松原 あまり良い話ではないですが、実際に二度ほどもう死んでしまいたいと思ったことがあります。経営が嫌で、人生そのものが嫌になってしまったんです。その時、社員に「自分がいなくなったら保険金が入るから、それで給料を支払ってほしい」と伝えました。すると社員から「それなら死ぬ気で仕事をやったらどうなんですか!?」と言われました。その言葉を聞いて、ハッとしたんです。実際に「死ぬ気で」やったことがなかったと気づきました。

それから、365日間、当時は本当に死ぬ気で働きました。その結果、驚くほどの利益が出て、社員たちも元気になりました。やはり、従業員やその家族の存在が、私を支え、奮い立たせてくれたんだと思います。

——社員の方々の支えが大きな力になったのですね。

松原 そうです。私は一人ではない、仲間がいるという意識があったからこそ、やってこられました。これからもその気持ちを持ち続け、次の世代にも引き継ぎたいと思っています。後継者にも「一人ではない」という思いを持ってほしいですね。社員とその家族を含めれば、1万人以上の人々が私たちと共にいるんです。彼らと一緒に過ごす時間や活動が、私にとって大きな意味を持っていて、大事にしたいと思っています。

今後の新規事業や既存事業の拡大プラン

——ここまでは過去のお話を伺いましたが、今後の新規事業や既存事業の拡大についてもお聞きしたいと思います。今後の展望や、既存事業の中で特に力を入れていきたい部分について教えてください。

松原 そうですね、先ほどもお話しした通り、医療・福祉分野における「医食住」のうち、特に「食」と「住」に挑戦しています。まだまだ広げられる分野が多いですし、そこに注力していきたいと考えています。

ただ、今後特に力を入れたいのは、誤解を恐れずに言うと「変人」を集めることです(笑)。普通の人たちは普通の世界にいるので、そこから新しい発見や斬新な発想が生まれにくいと思うんです。変わった視点を持つ人たち、普通ではない人たちを集めて、ユニークなアイデアや発想をぶつけ合いたいと思っています。
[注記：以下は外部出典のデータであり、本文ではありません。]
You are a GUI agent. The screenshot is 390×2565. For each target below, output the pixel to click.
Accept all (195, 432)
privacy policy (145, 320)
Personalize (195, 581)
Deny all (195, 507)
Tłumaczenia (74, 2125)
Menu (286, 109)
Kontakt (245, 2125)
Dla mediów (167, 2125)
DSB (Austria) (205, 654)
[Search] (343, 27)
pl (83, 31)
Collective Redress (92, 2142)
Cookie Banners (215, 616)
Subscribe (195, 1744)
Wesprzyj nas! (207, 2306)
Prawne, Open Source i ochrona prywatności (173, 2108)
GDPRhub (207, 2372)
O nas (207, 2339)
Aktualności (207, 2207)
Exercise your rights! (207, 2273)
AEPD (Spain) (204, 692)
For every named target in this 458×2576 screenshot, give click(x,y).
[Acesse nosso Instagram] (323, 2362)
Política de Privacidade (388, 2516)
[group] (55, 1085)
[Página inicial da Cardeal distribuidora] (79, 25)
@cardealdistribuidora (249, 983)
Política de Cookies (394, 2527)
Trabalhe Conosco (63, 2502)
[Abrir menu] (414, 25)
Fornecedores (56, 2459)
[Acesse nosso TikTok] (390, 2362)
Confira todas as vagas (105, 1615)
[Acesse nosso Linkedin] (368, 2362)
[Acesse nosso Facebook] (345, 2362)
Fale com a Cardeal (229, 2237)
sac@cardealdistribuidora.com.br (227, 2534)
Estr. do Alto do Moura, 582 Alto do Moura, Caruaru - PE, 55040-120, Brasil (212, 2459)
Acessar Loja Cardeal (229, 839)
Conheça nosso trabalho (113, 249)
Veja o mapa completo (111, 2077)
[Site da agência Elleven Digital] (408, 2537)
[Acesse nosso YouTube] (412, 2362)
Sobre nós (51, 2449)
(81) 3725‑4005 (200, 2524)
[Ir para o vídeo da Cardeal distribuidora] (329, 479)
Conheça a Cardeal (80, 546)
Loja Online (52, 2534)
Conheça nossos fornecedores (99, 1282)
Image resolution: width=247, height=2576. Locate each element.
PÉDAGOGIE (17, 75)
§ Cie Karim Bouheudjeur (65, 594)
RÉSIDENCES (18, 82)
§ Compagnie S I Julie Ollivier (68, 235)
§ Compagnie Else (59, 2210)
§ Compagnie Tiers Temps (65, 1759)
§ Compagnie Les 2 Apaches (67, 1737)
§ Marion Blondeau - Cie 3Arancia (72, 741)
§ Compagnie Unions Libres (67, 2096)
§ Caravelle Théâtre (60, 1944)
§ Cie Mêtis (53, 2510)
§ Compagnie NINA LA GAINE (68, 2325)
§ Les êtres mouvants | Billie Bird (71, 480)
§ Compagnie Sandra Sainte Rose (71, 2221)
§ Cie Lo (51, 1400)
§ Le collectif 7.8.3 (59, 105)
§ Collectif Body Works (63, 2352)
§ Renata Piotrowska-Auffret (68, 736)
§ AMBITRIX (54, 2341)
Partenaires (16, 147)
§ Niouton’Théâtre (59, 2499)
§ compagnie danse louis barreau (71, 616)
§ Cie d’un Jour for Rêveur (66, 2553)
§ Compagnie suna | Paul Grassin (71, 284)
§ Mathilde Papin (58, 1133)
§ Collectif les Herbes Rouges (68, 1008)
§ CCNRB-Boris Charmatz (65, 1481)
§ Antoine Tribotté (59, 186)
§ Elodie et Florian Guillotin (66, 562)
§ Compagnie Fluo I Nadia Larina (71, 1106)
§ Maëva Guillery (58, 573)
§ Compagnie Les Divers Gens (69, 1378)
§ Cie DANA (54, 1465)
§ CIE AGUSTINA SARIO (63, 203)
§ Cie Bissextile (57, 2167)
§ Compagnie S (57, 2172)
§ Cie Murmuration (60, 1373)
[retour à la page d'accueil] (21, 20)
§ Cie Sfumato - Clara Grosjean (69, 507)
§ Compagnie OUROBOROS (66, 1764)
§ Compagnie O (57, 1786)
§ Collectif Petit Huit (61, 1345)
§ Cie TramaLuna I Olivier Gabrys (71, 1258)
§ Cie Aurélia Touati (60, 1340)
——「変人」という言葉が印象的ですが、どのような狙いがあるのでしょうか?

松原 変わった人たちは、常に違う視点を持っているんです。普通の人が見ないところを見て、突然変わったことを言う。そんな人たちを集めて、10年後でもいいので、何か新しいものを生み出せれば面白いなと思っています。私自身も「変人」だと思っていますし(笑)、これまで多くのシステムや商品を自分で考えてきました。それをさらに進化させていきたいですね。

——発想力や創造力を持つ人々と共に、長期的なビジネスを育てていくということですね。具体的に「変人」を集めるための取り組みはされているのでしょうか?

松原 そうですね、社内で「変人を集める会」をやろうとしたんですが、秘書に「そんなこと言ったら変人は来てくれませんよ」と言われました(笑)。そこで、特技を持った人を集めるようにしています。社内外で、特技や才能を持った人たちと一緒にアイデアを出し合う場を作りたいと思っています。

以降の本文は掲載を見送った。